Si3N4 has also demonstrated superior new bone formation and resistance to bacterial infection when compared to PEEK and Ti in vivo. A study published in the July, 2012 issue of Acta Biomaterialia [2012] compared the osteointegration characteristics of implants made from Si3N4, PEEK and Ti using a common laboratory animal [Wistar rat]. Small samples of the three biomaterials were implanted into the rat’s calvariae [i.e., skull]; at three days, seven days, 14 days, and three months post-operatively, the animals were euthanatized, and calvariae were examined to quantify new bone formation. Three months after surgery absent bacterial injection, new bone formation around Si3N4 was ~69 percent compared with 24 percent and 36 percent for PEEK and Ti, respectively. Specifically, the amount of regenerated bone associated with Si3N4 implants was essentially two- to three- times that of the other two implant materials. Furthermore, in as little as 14 days, Si3N4 demonstrated significantly greater new bone formation at both the surgical site and the implant interface. Quantitative evaluation of osteointegration to adjacent bone was also done by measuring the resistance to implant push-out. Push-out strength testing demonstrated statistically superior bone growth onto Si3N4 when compared to Ti or PEEK.
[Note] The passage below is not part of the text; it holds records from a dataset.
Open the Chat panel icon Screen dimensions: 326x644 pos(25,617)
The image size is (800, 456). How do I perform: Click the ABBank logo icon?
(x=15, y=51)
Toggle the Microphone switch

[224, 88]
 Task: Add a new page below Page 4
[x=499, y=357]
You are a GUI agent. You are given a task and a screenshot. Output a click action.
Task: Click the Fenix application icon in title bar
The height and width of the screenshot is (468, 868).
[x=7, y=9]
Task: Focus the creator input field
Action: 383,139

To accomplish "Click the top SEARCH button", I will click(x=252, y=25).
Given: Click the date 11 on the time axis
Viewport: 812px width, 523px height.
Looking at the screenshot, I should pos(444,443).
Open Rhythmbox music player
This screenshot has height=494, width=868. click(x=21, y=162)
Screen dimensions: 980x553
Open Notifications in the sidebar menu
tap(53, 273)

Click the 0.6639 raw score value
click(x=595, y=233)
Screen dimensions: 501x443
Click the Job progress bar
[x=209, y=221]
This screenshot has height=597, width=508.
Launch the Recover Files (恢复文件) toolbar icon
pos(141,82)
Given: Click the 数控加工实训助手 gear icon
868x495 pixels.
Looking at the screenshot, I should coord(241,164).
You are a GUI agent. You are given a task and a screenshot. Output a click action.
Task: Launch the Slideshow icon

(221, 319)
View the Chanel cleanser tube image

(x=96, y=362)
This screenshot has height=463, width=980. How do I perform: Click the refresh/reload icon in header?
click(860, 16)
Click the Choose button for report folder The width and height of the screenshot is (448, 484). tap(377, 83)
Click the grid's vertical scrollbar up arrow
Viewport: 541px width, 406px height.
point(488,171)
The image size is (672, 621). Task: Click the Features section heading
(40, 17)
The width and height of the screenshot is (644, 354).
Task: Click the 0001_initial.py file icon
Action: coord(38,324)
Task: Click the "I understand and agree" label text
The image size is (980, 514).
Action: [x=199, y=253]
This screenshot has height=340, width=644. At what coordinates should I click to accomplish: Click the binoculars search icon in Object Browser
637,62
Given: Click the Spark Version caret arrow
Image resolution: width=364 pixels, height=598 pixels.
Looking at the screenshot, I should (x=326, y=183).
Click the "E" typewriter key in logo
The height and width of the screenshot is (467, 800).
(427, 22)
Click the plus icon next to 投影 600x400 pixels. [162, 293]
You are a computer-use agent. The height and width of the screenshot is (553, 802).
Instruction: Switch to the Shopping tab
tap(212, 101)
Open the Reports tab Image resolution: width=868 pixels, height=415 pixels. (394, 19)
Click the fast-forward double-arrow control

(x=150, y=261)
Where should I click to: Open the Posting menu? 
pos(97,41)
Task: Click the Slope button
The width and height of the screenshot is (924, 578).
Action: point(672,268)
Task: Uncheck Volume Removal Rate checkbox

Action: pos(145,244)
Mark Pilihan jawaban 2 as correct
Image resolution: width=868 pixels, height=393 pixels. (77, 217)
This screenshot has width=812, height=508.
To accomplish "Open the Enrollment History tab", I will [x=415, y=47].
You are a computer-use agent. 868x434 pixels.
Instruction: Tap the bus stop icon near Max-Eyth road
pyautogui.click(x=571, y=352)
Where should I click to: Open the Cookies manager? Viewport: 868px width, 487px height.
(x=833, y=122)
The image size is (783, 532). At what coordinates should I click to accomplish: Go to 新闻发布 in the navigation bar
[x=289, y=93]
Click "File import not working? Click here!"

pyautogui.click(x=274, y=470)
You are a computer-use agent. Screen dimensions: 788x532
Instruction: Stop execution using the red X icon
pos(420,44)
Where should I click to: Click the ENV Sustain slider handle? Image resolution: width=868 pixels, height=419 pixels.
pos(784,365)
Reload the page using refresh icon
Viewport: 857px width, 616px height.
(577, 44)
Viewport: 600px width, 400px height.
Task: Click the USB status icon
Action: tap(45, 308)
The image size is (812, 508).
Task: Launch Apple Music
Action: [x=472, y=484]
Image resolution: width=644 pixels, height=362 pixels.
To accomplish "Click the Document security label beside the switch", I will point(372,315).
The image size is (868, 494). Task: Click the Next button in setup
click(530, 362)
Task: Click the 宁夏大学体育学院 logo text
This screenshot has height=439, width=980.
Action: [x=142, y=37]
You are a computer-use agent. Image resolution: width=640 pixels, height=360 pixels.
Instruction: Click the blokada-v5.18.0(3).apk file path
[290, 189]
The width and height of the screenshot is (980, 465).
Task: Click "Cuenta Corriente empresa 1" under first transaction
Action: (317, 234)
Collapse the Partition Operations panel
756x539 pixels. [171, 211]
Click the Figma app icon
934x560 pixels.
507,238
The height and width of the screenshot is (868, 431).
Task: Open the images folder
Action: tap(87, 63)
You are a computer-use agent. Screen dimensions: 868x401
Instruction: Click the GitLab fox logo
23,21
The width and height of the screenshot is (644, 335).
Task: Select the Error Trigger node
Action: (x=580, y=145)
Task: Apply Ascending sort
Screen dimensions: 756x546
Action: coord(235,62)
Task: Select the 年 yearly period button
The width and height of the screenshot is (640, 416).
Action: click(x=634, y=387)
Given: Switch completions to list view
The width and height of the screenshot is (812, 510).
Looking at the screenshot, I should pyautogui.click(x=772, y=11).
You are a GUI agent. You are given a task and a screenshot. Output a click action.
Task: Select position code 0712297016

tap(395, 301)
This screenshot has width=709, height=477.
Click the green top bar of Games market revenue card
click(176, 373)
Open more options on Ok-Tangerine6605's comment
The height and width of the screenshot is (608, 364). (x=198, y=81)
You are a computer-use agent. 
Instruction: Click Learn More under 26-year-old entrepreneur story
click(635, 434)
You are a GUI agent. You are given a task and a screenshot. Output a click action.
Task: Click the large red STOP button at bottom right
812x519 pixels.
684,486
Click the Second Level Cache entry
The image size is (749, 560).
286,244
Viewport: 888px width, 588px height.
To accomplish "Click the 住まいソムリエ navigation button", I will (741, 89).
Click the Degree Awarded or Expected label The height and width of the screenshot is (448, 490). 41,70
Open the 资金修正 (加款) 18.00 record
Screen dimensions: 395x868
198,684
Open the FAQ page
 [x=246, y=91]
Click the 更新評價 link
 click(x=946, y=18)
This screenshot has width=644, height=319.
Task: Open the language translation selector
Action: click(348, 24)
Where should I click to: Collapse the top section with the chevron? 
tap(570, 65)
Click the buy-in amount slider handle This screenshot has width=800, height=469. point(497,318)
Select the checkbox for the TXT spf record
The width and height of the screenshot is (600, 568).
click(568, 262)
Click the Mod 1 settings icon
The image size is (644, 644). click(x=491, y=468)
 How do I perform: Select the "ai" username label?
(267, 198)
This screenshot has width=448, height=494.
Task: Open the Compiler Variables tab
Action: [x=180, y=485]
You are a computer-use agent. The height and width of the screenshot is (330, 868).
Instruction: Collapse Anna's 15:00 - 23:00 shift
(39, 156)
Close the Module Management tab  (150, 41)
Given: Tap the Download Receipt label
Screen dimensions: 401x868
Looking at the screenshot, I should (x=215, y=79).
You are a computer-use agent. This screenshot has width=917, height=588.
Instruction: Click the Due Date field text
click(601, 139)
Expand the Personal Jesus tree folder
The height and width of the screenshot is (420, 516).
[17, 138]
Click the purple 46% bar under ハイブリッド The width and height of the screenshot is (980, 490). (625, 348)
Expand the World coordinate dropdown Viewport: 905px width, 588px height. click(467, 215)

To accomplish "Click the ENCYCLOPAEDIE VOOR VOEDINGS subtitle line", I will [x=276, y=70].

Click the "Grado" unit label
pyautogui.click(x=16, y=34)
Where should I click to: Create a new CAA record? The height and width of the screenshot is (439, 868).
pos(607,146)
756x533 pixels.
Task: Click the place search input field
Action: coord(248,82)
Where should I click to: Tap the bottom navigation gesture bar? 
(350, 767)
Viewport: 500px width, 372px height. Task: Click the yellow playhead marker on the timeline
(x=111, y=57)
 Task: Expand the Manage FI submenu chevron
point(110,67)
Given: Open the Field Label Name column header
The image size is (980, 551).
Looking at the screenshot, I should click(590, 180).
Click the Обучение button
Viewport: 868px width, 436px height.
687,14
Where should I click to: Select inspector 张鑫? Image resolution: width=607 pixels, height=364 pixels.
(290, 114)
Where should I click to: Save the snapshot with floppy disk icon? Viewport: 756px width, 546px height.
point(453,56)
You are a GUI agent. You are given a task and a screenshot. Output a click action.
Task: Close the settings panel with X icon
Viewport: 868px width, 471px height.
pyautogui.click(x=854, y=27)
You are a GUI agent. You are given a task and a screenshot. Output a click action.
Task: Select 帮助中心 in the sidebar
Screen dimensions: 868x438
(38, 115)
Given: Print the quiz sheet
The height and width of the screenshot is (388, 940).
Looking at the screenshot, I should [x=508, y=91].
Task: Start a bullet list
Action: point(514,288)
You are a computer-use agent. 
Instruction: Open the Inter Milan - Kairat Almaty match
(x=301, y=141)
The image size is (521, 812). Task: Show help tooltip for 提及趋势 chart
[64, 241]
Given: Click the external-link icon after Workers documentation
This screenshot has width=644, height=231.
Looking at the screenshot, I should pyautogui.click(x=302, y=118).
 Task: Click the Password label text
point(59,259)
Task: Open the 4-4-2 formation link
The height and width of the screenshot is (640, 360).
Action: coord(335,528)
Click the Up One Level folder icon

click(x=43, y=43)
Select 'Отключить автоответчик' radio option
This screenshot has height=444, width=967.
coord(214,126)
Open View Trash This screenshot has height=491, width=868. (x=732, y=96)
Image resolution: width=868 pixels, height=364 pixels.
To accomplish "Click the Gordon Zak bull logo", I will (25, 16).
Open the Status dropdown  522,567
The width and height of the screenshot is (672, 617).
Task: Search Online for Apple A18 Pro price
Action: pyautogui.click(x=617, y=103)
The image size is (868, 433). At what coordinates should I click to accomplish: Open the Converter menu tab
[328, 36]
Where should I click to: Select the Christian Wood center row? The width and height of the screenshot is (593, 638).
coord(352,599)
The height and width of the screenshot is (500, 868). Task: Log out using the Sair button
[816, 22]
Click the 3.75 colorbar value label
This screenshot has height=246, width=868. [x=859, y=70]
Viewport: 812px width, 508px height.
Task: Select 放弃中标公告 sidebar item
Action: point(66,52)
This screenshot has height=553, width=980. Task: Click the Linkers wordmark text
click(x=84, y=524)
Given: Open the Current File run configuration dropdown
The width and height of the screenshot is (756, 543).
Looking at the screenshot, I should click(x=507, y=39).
Finally, Si3N4 implants are radiolucent with clearly visible boundaries. They produce no distortion under MRI and no scattering under CT which enables an exact view of the implant for precise intraoperative placement and postoperative fusion assessment.

Future Applications

Si3N4 is a strong, fracture resistant ceramic that can be manufactured into many different forms providing specific benefits for different types of surgical implants. The technology is currently driving towards a new standard of care for patients suffering from back pain requiring spinal fusion.

In addition to spinal implants, Amedica is currently evaluating the application of Silicon Nitride in many other types of medical devices including hip and knee replacements, dental implants and suture anchors. Si3N4 is a new disruptive biomaterial technology that is poised to penetrate the spine, and other orthopedic or medical markets, with great potential for improving clinical outcomes, patient longevity, and quality of life.

For more information on Silicon Nitride, visit Amedica's website.

*J. Bernero, et al., “Medical Imaging Characteristics of Silicon Nitride,” SAS Conference, Miami, [2008).
**Kirsten Schmieder, Markus Wolzik-Grossmann, Ioannis Pechlivanis, Martin Engelhardt, Martin Scholz, and Albrecht Harders, “Subsidence of the Wing titanium cage after anterior cervical interbody fusion: 2-year follow-up study,” Journal of Neurosurgery: Spine, 4, [6], 447-453, [2006).
***Liu, H., Ploumis, A., Li, C., Yi, X., & Li, H., “ Polyetheretherketone cages alone with allograft for three-level anterior cervical fusion. ISRN Neurology, 2012, 452703. doi:10.5402/2012/452703.
****Olivares-Navarrete, R., Gittens, R., Schneider, J., Hyzy, S., Haithcock, D., Ullrich, P., Schwartz, Z., et al., “Osteoblasts exhibit a more differentiated phenotype and increased bone morphogenetic protein production on titanium alloy substrates than on poly-ether-ether-ketone,” The Spine Journal, 12[3), 265–72. doi:10.1016/j.spinee.2012.02.002.